“Archer’s Goon” by Diana Wynne Jones (1984)
There is no way in the world I would ever have read this book except that my friend and colleague, Laura, lent it to me after a conversation about good books… and I love it when books are recommended to me.
Apparently, Archer’s Goon was a TV show when Laura was a child and she loved it, so when she saw the book, obviously she bought it. I knew nothing about the story, and hadn’t heard of the TV show, but the blurb immediately invited me in:
When Howard Sykes comes home and finds the Goon taking up all the available space in the kitchen, life turns upside down. The Goon refuses to leave without “Archer’s two thousand” owed, he says, by Howard’s father.

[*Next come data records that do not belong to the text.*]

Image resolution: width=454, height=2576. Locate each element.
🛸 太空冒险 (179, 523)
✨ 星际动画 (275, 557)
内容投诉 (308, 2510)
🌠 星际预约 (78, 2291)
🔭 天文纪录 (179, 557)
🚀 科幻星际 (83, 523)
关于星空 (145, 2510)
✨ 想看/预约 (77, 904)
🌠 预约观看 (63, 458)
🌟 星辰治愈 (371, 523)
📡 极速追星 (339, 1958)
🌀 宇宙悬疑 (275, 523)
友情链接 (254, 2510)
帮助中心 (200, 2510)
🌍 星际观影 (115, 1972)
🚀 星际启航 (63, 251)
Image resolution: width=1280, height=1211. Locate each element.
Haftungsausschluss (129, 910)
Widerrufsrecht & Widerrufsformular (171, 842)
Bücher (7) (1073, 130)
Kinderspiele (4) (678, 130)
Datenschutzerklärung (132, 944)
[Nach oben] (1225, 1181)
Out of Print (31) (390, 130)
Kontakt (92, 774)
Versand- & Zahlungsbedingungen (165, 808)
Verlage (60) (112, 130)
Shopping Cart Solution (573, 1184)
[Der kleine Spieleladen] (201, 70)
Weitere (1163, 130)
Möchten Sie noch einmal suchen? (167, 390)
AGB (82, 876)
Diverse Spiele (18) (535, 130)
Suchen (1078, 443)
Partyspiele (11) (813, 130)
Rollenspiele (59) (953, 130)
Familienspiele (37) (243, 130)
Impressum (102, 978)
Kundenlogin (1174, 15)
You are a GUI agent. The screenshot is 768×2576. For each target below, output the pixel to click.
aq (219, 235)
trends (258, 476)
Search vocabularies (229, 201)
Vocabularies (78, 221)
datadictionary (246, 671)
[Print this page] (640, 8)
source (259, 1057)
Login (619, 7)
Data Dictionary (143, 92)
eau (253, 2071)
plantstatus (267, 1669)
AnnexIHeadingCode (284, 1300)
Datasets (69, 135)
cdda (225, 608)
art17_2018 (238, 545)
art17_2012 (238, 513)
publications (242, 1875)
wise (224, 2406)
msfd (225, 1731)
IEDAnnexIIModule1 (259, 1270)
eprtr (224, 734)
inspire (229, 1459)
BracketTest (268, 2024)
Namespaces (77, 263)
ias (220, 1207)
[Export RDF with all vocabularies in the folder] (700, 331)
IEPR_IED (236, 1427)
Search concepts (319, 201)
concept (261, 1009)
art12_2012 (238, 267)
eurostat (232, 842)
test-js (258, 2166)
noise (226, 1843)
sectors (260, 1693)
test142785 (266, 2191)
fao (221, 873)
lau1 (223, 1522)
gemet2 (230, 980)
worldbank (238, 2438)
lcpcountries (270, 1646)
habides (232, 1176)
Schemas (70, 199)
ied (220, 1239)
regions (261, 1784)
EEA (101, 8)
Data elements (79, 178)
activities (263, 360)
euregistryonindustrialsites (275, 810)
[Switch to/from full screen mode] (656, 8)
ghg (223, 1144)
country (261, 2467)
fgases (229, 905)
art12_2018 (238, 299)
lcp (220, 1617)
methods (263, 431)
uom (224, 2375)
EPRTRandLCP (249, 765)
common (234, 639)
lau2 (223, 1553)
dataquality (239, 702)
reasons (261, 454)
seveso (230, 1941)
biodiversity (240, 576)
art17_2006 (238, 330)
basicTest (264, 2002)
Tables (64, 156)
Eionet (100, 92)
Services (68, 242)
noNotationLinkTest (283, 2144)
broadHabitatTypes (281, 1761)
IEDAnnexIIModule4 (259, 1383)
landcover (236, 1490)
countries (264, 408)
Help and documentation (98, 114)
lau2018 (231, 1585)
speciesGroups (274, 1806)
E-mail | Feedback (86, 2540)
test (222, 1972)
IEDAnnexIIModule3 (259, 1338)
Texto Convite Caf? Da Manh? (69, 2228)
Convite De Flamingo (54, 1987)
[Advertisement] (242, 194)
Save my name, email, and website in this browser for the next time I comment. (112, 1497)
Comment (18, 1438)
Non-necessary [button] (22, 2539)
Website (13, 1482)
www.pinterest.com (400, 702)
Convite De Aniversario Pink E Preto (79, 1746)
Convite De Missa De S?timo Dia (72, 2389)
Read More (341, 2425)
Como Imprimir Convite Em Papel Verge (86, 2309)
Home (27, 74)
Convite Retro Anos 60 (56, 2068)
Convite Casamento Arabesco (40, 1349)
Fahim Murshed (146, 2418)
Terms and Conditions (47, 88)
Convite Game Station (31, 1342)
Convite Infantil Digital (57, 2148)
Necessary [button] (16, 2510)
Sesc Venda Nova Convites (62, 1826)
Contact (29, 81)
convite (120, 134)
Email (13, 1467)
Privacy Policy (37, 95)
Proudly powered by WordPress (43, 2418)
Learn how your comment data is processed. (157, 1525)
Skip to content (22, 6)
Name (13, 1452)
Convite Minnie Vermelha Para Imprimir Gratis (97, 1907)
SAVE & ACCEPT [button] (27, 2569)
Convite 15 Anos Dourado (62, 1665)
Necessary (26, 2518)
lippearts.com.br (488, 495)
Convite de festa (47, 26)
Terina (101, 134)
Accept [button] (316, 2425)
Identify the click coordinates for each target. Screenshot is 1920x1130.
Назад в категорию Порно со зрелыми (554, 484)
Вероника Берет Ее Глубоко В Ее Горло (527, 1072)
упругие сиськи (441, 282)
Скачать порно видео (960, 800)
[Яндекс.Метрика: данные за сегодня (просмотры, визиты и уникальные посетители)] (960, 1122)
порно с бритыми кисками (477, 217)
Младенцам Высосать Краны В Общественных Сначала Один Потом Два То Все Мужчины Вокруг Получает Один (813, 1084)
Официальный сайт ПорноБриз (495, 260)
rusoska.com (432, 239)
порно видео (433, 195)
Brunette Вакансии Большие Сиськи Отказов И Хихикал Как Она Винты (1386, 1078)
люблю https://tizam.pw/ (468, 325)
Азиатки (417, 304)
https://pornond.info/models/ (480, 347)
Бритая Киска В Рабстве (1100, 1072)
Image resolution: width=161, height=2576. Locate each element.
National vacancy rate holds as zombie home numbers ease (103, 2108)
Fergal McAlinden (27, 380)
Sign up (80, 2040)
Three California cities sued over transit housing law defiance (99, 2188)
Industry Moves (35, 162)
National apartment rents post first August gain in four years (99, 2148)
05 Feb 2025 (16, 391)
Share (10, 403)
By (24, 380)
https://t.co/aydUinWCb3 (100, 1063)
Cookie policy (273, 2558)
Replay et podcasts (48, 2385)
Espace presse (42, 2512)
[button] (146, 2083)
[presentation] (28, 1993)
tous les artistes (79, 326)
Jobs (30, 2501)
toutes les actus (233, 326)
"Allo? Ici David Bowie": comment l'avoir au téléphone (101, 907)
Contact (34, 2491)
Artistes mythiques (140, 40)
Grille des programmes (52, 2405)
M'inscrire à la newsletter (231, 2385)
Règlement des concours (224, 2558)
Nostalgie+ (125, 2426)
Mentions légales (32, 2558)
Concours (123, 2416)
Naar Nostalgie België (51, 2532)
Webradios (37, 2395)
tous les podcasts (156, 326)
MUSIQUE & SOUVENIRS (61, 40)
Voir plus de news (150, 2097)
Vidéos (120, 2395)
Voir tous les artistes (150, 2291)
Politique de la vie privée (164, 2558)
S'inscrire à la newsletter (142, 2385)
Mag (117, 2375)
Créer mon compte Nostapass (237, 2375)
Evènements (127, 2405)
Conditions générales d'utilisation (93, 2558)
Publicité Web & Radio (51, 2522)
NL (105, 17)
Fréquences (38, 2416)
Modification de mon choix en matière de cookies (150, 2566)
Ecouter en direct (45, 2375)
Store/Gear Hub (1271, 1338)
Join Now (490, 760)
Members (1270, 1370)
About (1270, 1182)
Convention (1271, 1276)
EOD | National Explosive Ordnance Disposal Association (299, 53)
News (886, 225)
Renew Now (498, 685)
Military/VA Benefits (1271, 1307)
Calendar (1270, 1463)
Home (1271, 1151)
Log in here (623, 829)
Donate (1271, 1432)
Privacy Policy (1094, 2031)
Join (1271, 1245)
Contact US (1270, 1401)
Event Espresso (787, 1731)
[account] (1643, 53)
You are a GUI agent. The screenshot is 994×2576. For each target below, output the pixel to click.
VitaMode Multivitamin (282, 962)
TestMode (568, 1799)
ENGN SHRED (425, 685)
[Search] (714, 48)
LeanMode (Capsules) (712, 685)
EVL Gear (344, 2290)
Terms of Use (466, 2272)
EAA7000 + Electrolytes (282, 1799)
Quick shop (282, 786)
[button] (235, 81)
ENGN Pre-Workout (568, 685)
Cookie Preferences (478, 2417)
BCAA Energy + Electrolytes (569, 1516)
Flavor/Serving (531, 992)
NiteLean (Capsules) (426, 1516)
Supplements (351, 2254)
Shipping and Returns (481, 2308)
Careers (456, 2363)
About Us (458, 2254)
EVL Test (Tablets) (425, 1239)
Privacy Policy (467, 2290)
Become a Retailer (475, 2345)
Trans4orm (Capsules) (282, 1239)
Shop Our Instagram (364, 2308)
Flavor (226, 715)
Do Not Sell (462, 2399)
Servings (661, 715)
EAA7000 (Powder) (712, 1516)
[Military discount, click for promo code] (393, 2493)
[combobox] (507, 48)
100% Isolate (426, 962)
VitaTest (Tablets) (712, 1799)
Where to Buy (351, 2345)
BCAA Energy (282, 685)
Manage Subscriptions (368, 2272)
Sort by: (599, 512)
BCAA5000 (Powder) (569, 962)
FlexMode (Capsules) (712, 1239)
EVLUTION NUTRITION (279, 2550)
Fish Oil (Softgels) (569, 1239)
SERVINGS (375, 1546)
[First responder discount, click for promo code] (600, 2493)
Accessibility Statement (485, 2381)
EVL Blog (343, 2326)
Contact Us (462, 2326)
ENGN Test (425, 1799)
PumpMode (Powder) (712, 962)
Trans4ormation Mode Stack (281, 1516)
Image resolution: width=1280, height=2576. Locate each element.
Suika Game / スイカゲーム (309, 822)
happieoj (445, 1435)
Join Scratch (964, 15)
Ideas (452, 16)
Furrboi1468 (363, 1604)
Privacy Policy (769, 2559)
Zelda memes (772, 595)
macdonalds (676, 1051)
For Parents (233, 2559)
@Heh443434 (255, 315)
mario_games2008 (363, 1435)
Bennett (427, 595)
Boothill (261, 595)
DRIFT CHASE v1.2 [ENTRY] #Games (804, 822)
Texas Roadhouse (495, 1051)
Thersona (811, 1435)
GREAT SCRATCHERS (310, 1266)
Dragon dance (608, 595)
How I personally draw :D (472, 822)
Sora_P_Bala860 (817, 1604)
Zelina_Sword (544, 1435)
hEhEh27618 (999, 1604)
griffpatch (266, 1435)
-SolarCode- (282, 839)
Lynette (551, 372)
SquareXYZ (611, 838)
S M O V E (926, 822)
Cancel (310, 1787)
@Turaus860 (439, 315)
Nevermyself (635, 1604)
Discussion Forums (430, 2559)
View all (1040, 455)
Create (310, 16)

But Mr Sykes doesn’t owe anything as simple as money. As Howard desperately tries to unravel the mystery of the disappearing words, he uncovers all sorts of incredible things about Archer, his crazy family, and who is really running the town where he lives.
There are definite comparisons to Roald Dahl in Wynne Jones’ writing and this is a compliment, not a criticism. Especially in the way that the children seem better able to cope with the increasingly odd things that happen than the grown ups. Howard’s sister, Awful, is exactly that, but somehow appealing nevertheless. Howard’s father, Quentin, is endearing in a bumble-headed way, and it is only Howard’s mum, Catriona, to whom the reader never really warms.
There is a lovely twist to this story and I’m confident it dawned on me at almost exactly the point in which it was meant.
My only small criticism is that the book has absurdly long chapters. With 316 pages, the book is only 16 chapters long, and it felt like each one could easily have been two. This might seem like a trivial point, but if, like me, you read at bedtime, the droopy-eye-sleepy-monster requires shorter chapters.
I thoroughly recommend this adventure to pre-teens and everyone who loves a rollicking adventure story.